El sector de las telecomunicaciones está experimentando una transformación sin precedentes, donde las ofertas que antiguamente giraban en torno a minutos de llamadas y datos móviles han quedado obsoletas, y ahora las plataformas de streaming, como Netflix, Prime Video o Disney+, se han convertido en el principal atractivo para captar y fidelizar clientes.
En este contexto, las teleoperadoras han integrado servicios de vídeo bajo demanda en sus paquetes convergentes, una estrategia que va más allá de la simple conectividad, pues los gigantes como Movistar, Vodafone y Orange, hasta las compañías de bajo coste, han adoptado esta tendencia.
Según José Antonio Morán, profesor de la Universitat Oberta de Catalunya (UOC), esta integración responde a la demanda de los consumidores por comodidad y simplificación en sus facturas, además, fortalece el modelo de negocio de las teleoperadoras al reducir la rotación de clientes y aumentar la fidelidad hacia sus servicios.
De competidores a aliados estratégicos
El ascenso de plataformas como Netflix marcó un antes y un después en el sector. En un inicio, las teleoperadoras veían a las OTT (Over The Top) como rivales que se beneficiaban del uso intensivo de sus redes sin contribuir económicamente. Sin embargo, los acuerdos de integración cambiaron la dinámica. Movistar fue pionera al incluir Netflix en su ecosistema en 2018, un hito que consolidó una relación simbiótica entre ambos actores.
Elena Neira, experta en plataformas de vídeo bajo demanda, destaca que estas alianzas benefician a ambas partes: las teleoperadoras enriquecen su oferta y las plataformas amplían su base de usuarios. Además, se incentiva la contratación de servicios adicionales como alarmas, seguros y hasta soluciones energéticas, posicionando a las teleoperadoras como proveedoras de soluciones integrales para una vida conectada.

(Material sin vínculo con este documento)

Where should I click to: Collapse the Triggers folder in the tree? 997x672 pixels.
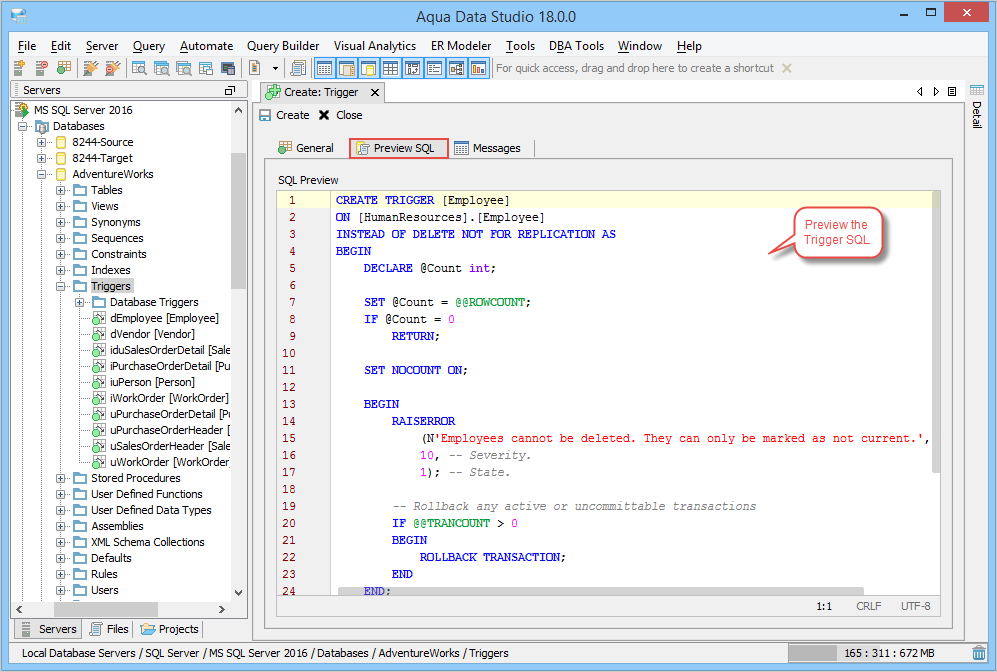(61, 286)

Ventajas para los usuarios
Para los clientes, estas ofertas no solo representan un ahorro económico, al contratar servicios integrados, sino también mayor comodidad. Un único ecosistema que centraliza todas las plataformas elimina la necesidad de cambiar entre aplicaciones y reduce la complejidad de gestionar múltiples suscripciones.
Sin embargo, el fenómeno plantea interrogantes sobre el futuro del sector. La saturación del mercado, la competencia feroz y los márgenes cada vez más ajustados obligan a las teleoperadoras a reinventarse constantemente. En palabras del profesor Morán, «el mercado de la conectividad ha evolucionado hacia un modelo multiservicio que va más allá de internet, incorporando servicios digitales que responden a las demandas de un mundo hiperconectado».
Una mirada hacia el futuro
Las teleoperadoras enfrentan un panorama desafiante, pero también prometedor. La integración de plataformas de streaming es solo el inicio de una transformación más profunda que las posiciona como protagonistas de un ecosistema digital. Mientras la tecnología sigue avanzando, estas empresas deberán adaptarse a las nuevas tendencias, diversificar su oferta y redefinir su rol en un mercado que no deja de reinventarse.